Published:Saturday | March 25, 2023 | 12:11 AM
Everald Warmington
Everald Warmington

Jamaicans should be vigilant against an emerging political coalition at Gordon House to defang the Integrity Commission (IC), thus making it useless against marauding public officials.

The first step in the IC’s weakening, it seems, is a cross-party, hyena-style encirclement, probing at every scab, real or perceived.

Indeed, no one appears embarrassed to be part of a pack led by the ill-mannered governing party member, Everald Warmington, to whom, in other circumstances, some of the lot would give a wide berth.

Of course, there are things about the way the IC functions that need fixing. A case in point is its recent ham-fisted handling of a report into whether Prime Minister Andrew Holness, several years ago when he was education minister, influenced the award of contracts to a friend for community maintenance works in his parliamentary constituency.

The commission caused to be tabled in Parliament a report in which its investigator concluded that Mr Holness had broken the procurement rules, only to 24 hours later unveil to legislators a ruling by its prosecutor that the prime minister hadn’t broken the law.

The commission insisted that, in releasing the documents, it acted in accordance with the legislation governing its operations.

CREATIVE THINKING

This newspaper, as do many other people, holds that, with creative thinking, rather than a robotic action, the IC could have found a way to accommodate the simultaneous tabling of the two reports and avoid the 24 hours of political angst that engulfed Jamaica.

Their missteps in that matter provided an opening for another line of attack by those who would prefer for there not to be an institution like the Integrity Commission, or, if one existed, that it is substantially weakened. So, the recommendations brought by politicians, ostensibly to reform the IC, won’t make it work better, or be more efficient in identifying and rooting out corruption. They are more likely to cause it to atrophy.

For instance, Mr Warming has said nothing about the score of recommendations the commission has made in its annual reports, and to Parliament, for amendments to the Integrity Commission Act, and other laws, to enhance the fight against corruption.
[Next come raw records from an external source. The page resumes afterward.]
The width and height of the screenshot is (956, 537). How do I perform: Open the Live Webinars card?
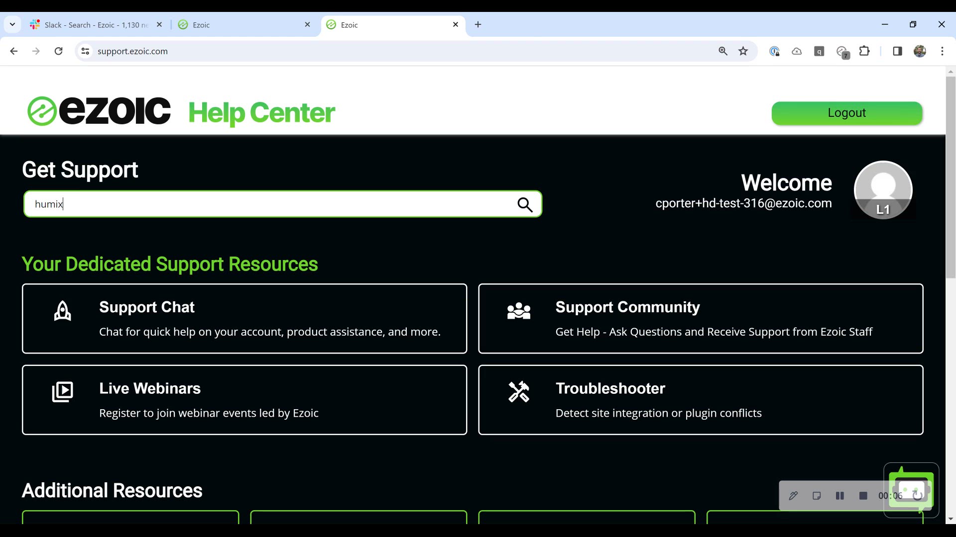point(244,400)
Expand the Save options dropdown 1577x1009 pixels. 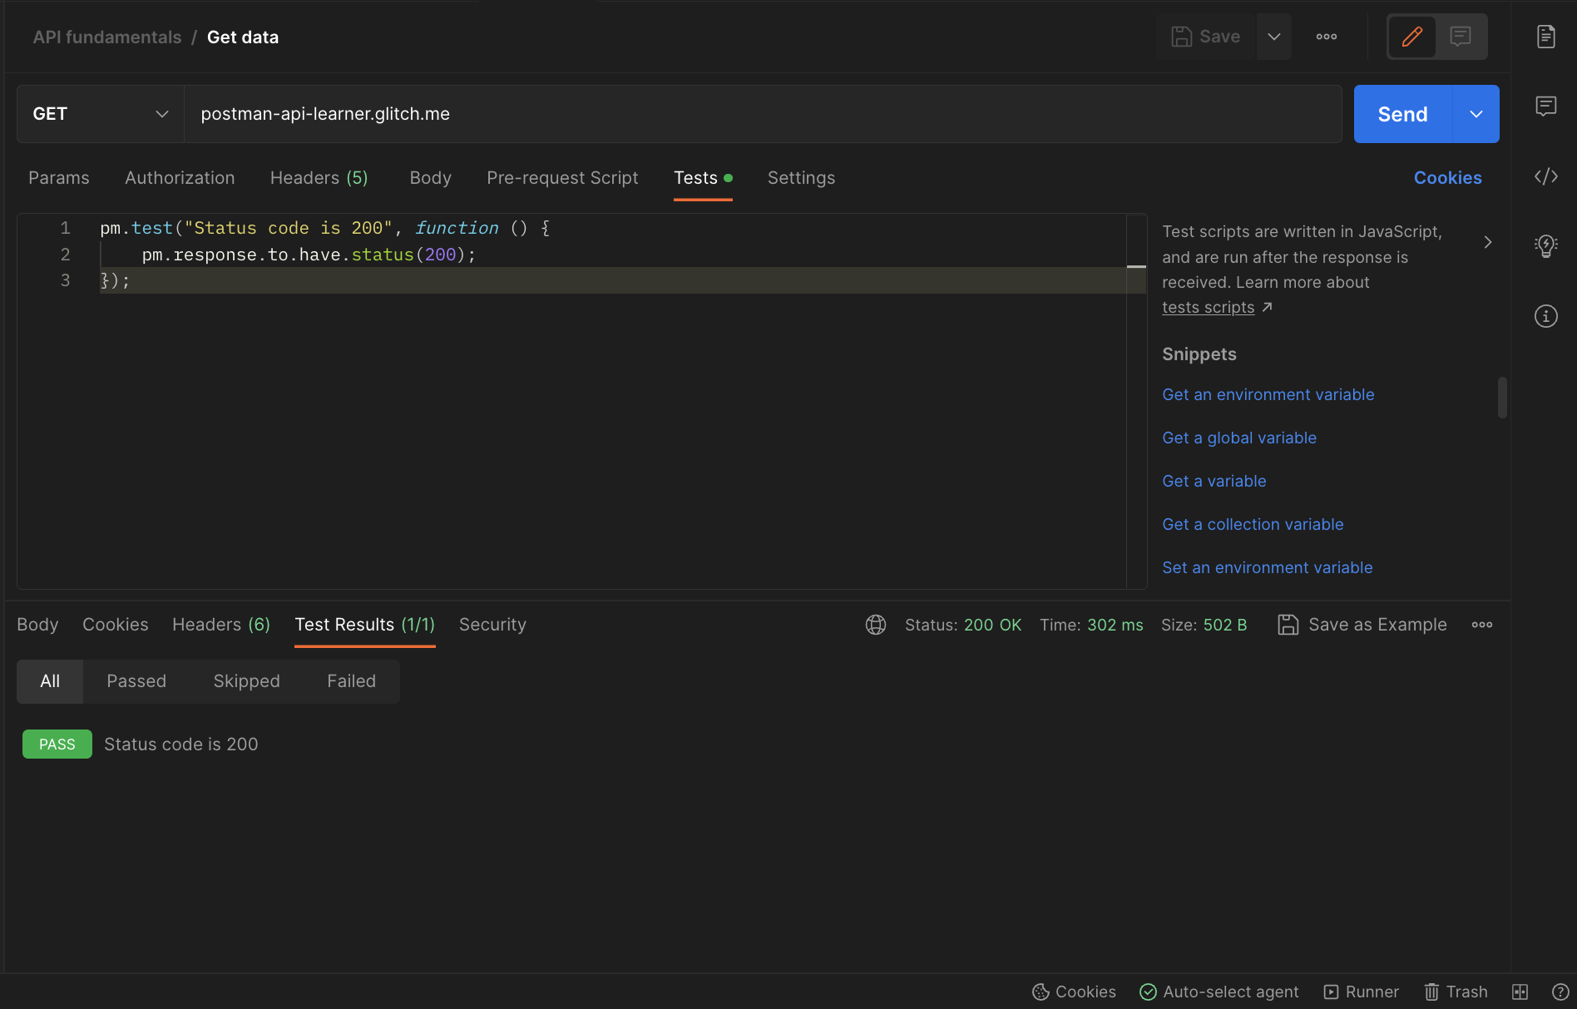[1273, 37]
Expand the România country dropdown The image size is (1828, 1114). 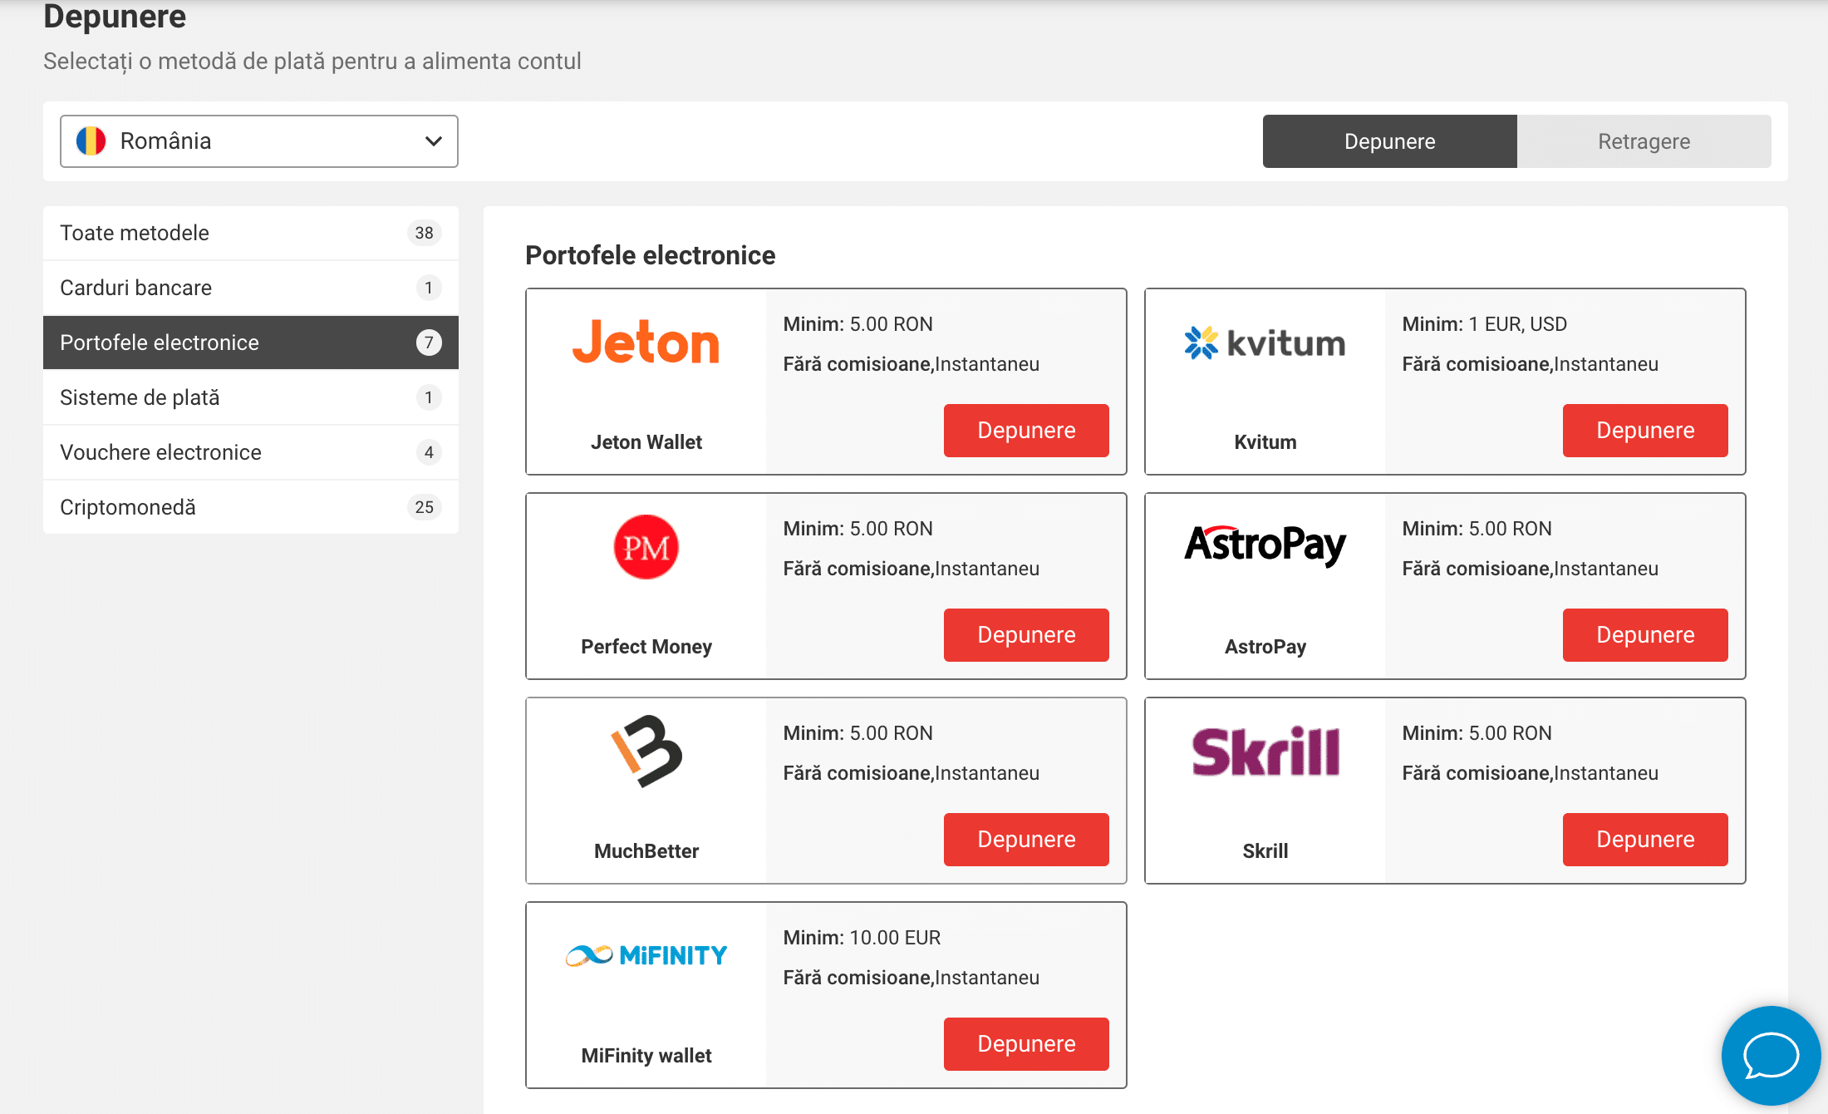point(258,141)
Among them is the call for the removal of the gag clause that prevents the commission from even acknowledging that it has opened an investigation until the probe has been completed and a report has been tabled in Parliament.

But Mr Warmington wants to eliminate the privilege afforded to the commission’s reports, even after they have been tabled in the House.

OPEN TO BE SUED

That would mean the reports’ authors, commission members, and anyone else, including the media, who quoted from the reports would be open to be sued for damages by people who claimed to have been defamed in them.

Mr Warmington also wants to excise the IC’s independent prosecutor and have corruption prosecutions again become the sole purview of the director of public prosecutions (DPP) – which would probably lead to the bunging up of that office, with little action against the corrupt. It was precisely because that approach didn’t work well, as well as to send a signal that Jamaica was serious about tackling its crisis of corruption, that the former leader of Mr Warmington’s party, the then prime minister, Bruce Golding, proposed an independent prosecutor, without infringing on the constitutional powers of the DPP. The position survived Mr Golding’s departure and made it into law.

It is easy to pick at scabs and whinge about personal experiences in past IC reports. But the problem of corruption in Jamaica is real, deep and endemic. Fixing it requires a strong and independent anti-corruption body.

Such an institution can’t be above criticism, of which this newspaper has several about the IC. But effectively dismantling, or making it ineffectual under the pretext of reform, won’t do.

So, while a few of Mr Warmington’s suggestions would otherwise make sense, they are, in this circumstance, highly questionable. We, in fact, are having difficulty getting past the smell test.